Even good organizations let people go, and good organizations change managers, so letting Wedge leave wouldn’t, by itself, be an indictment of the front office. But it would be part of a disturbing pattern, and one that shouldn’t be allowed to continue. If Jack is willing to stipulate that he’s now hired the wrong manager twice, and he hired the wrong director of pro scouting, and he hired the wrong stat guy, then maybe Jack just isn’t the guy you want hiring people in the first place.
Beyond just that, though, there’s actually a more practical reason why letting Wedge take the fall for this season simply won’t work: managerial candidates want job security, and Jack Zduriencik can’t offer them any.
If the front office decided to let Wedge take the fall for this season, and brought Jack back for one more year, there is no question that it would be a win-or-go-away season. It would be one final shot, a chance to put a winning team on the field and redeem the last four years of losing. And if it didn’t work, then Jack would be on his way out of town.
What quality managerial candidate is going to volunteer for that gig? Win in year one or you’re gone, because the new GM is going to want to hire his own guy, so you get a single season to try and turn this thing around. No establishing your own process, bringing in your own people, developing a culture; just come in, hope to have an amazing winter, and then win from day one.
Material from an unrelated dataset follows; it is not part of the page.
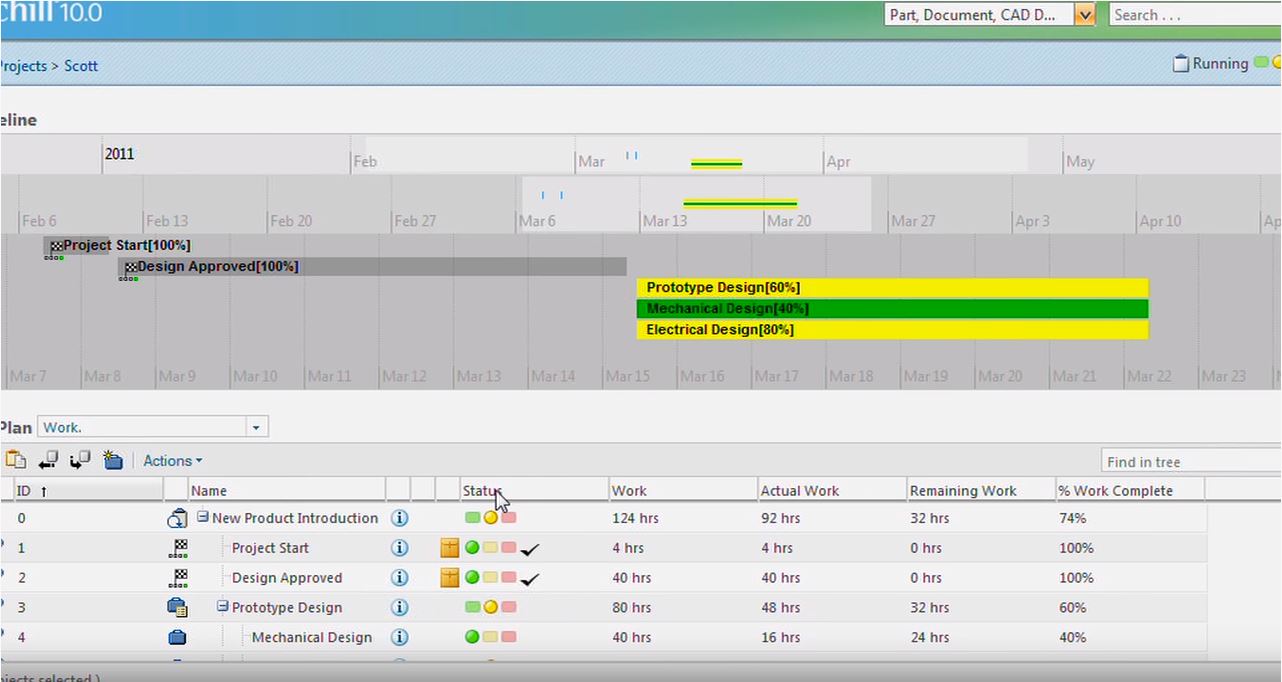Click green status circle in Project Start row

click(x=472, y=548)
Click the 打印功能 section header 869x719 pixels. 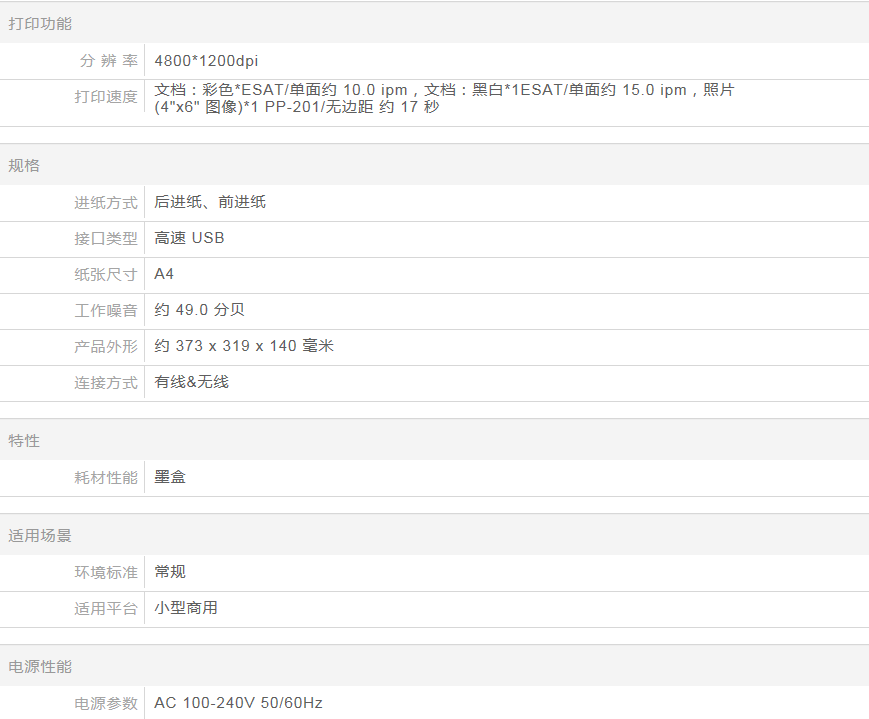tap(40, 23)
If you don’t, you’re gone, and who knows when your next shot at managing is going to come. What a tempting offer!
Chili Davis would scoff at that. Dave Roberts would scoff at that. Every interesting managerial prospect is going to want to know that they’re going to be given several years of not only guaranteed salary, but a real opportunity to implement their own vision and plan, and help build a team that they think can make a sustained run at playoff success. The only guys who are signing up for one-and-dones are re-treads who are afraid it might be their last shot at getting back into the game and wouldn’t have a job otherwise anyway. But good candidates aren’t going to have any interest in taking a job from a guy who has one last shot to prove that he can build a winner.
If the Mariners are going to conduct a serious managerial search this winter, it has to come after a front office overhaul, because you can’t plan on getting a good manager to take over under these circumstances. To get a good managerial candidate, you have to be able to offer security, and Jack simply shouldn’t have any kind of long term job security at this point, if he has any left at all.
If Wedge is leaving and Jack is staying, the only real option is to promote from within, picking one of the current guys on the staff to take the head job. But then again, if Eric Wedge was the problem, why should we believe that one of his lieutenants is the solution?
Firing Eric Wedge alone doesn’t work. It not only continues a too long trend of scapegoating, but it puts the organization in a position where they won’t be able to hire a real long term replacement. If Wedge is going, everyone has to go. The Mariners made this bed with both Jack Zduriencik and Eric Wedge, and letting one take the fall for the failures of both creates more problems than it solves.
It’s time for new voices, but just swapping out the manager’s voice for a new lame duck manager’s voice isn’t going to do anyone any good.